Quantitative and, particularly, qualitative data were collected from ‘community’ to national level (2012–2015). In order to quantify socioeconomic conditions and resource as well as market access, a survey was conducted with 185 households in four municipalities of the Lower Amazon region. Detailed qualitative data was gathered mainly through narrative, problem-centered and key-informant interviews with the already quantitatively assessed households accounting for a respective sample of 89 actors in two of these municipalities (Oriximiná and Óbidos): mainly the ones directly involved in upstream nodes of the Brazil nut value chain (Brazil nut gatherers and buyers) yet also indirectly involved actors at all administrative levels, including representatives of the Brazilian government (e.g. from ICMBio, from MMA, from the Ministry of Agrarian Development (SEAD (formerly, MDA), per acronyms in Portuguese), the Ministry of Development, Industry and Trade (MDIC, per acronyms in Portuguese)); from the private sector (including all three Brazil nut processing mills in the subnational region at stake) as well as from NGOs (e.g. from the Amazon Institute of People and the Environment (IMAZON, per acronyms in Portuguese), from the Institute for the Management and Certification of Forests and Agriculture (IMAFLORA, per acronyms in Portuguese), and from the Pro-Indigenous People Commission of the state of São Paulo (CPI-SP, per acronyms in Portuguese).

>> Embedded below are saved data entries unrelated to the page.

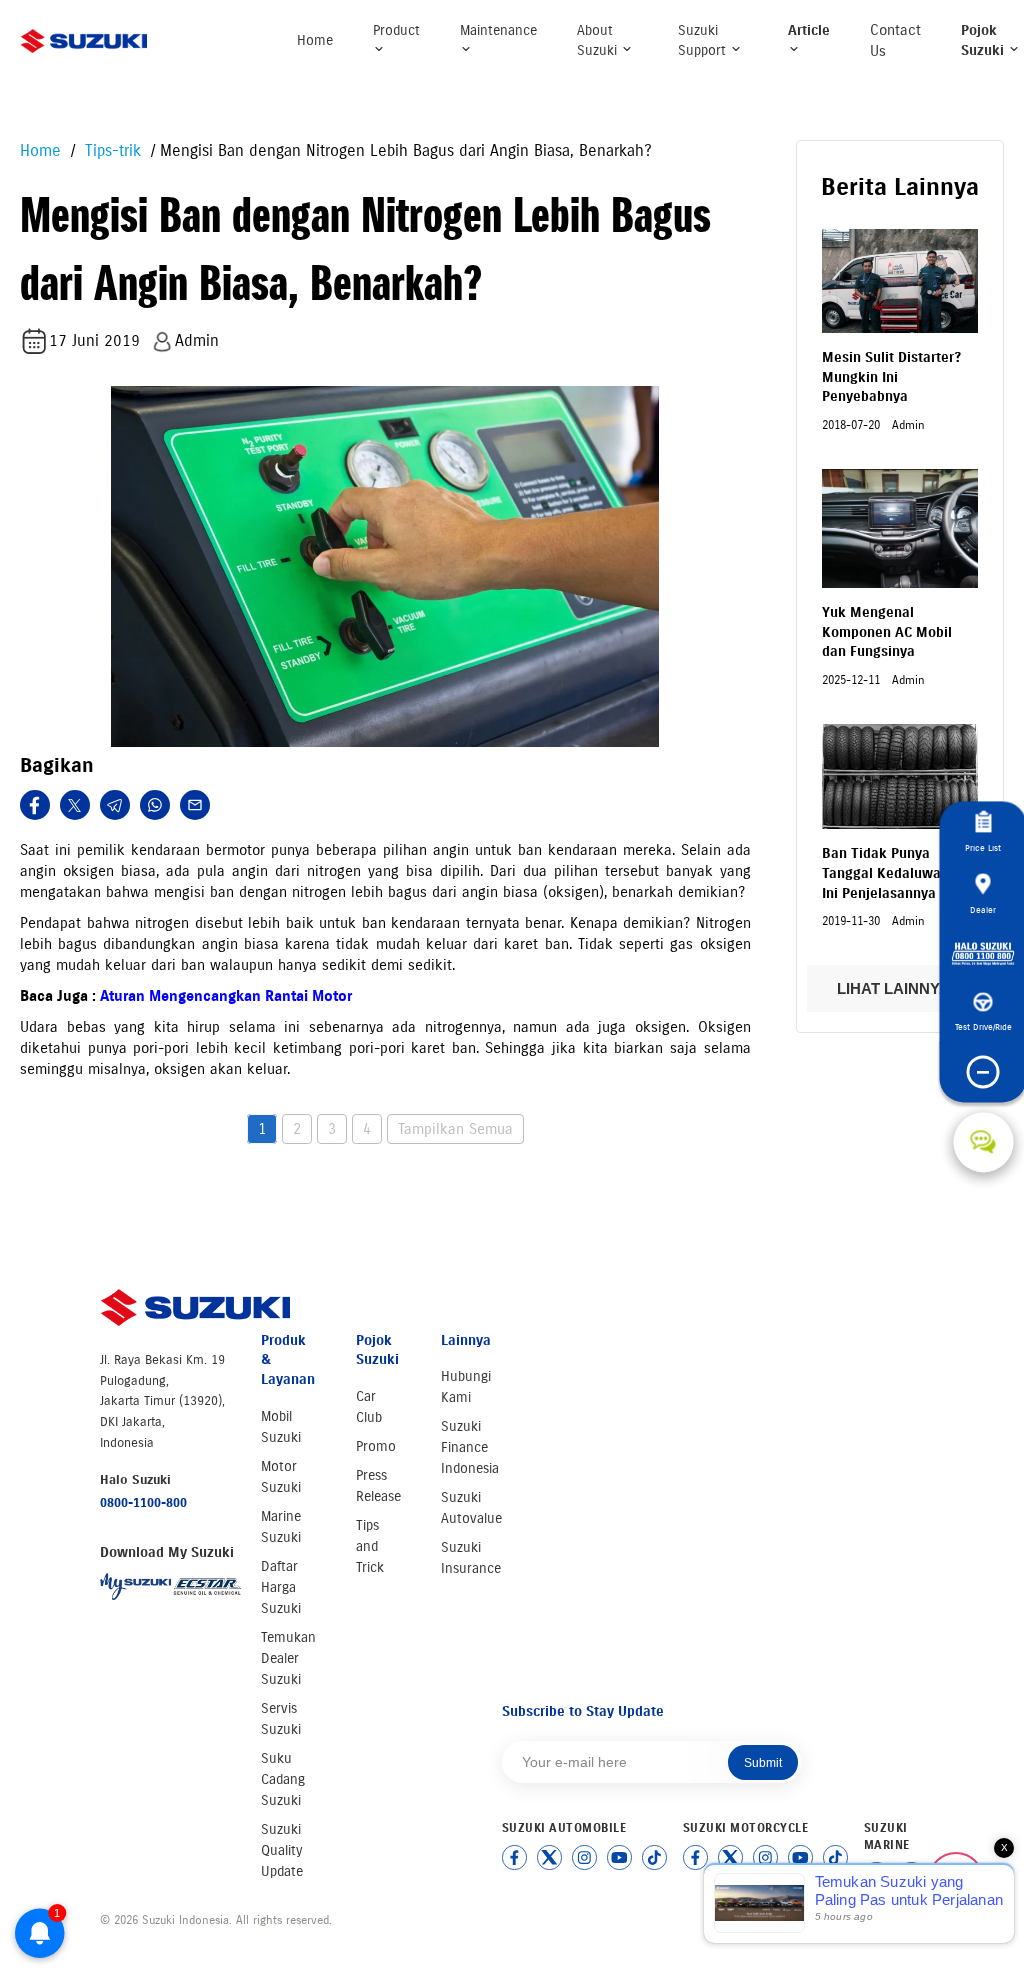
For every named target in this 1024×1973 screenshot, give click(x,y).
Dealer (983, 909)
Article (809, 30)
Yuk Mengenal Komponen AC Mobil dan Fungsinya (887, 632)
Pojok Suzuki (984, 40)
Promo (376, 1446)
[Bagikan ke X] (75, 805)
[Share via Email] (195, 805)
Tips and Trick (370, 1546)
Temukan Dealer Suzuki (288, 1658)
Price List (983, 847)
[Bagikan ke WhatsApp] (155, 805)
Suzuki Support (704, 40)
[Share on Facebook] (35, 805)
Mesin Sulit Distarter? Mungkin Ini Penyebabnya (891, 377)
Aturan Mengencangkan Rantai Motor (226, 996)
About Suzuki (599, 40)
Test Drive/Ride (983, 1026)
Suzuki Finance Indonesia (470, 1447)
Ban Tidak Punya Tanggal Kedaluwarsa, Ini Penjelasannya (893, 873)
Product (396, 30)
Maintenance (498, 30)
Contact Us (895, 40)
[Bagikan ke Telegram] (115, 805)
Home (315, 40)
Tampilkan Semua (455, 1129)
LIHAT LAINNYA (895, 988)
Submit (763, 1763)
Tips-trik (110, 150)
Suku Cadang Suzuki (283, 1779)
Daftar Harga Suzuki (281, 1587)
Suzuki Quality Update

Results including leverage points for strengthening the chain position of economically and geographically marginalized value chain actors on a sustainable basis show: (i) formalization of resource and market access restrictions per TdC has reinforced unbalanced patron-client relations among Brazil nut gatherers and buyers already institutionalized per debt-peonage; (ii) self-reliant sustainable Brazil nut value chain development depends on democratic participation in decision-making for locally adapted TdC by transforming the governance structures of councils for managing PAs from ‘consultative’ to ‘deliberative’ ones, while co-shaping a conducive context-sensitive institutional environment, policies and service provision; (iii) ‘socioeconomic upgrading’ of the position of upstream value chain actors builds on ability and self-organization of smallholders in ‘well-managed’ cooperatives (complying to widespread cooperative principles).
Further, suggestions for actions and policy recommendations based on analytical and empirical evidences are provided – for each one of the actors directly or indirectly involved in the Brazil nut value chain at stake – as are future research ‘needs’ in the realm of self-determined local environmentally sound development. All together, this thesis offers scientific input for an outcome pathway towards an enabling institutional environment in the realm of inclusive sustainable rural development.
Finally, this thesis’ contribution lies mainly in an innovative problem-based and institution-sensitive approach to analyzing (the lack of) resource and market access towards strengthening the value chain position of marginalized upstream chain actors. The herewith developed model and, particularly, analytical framework can be applied for inclusive sustainable value chain development of agricultural and, especially, non-timber forest products (NTFPs) in different rural contexts.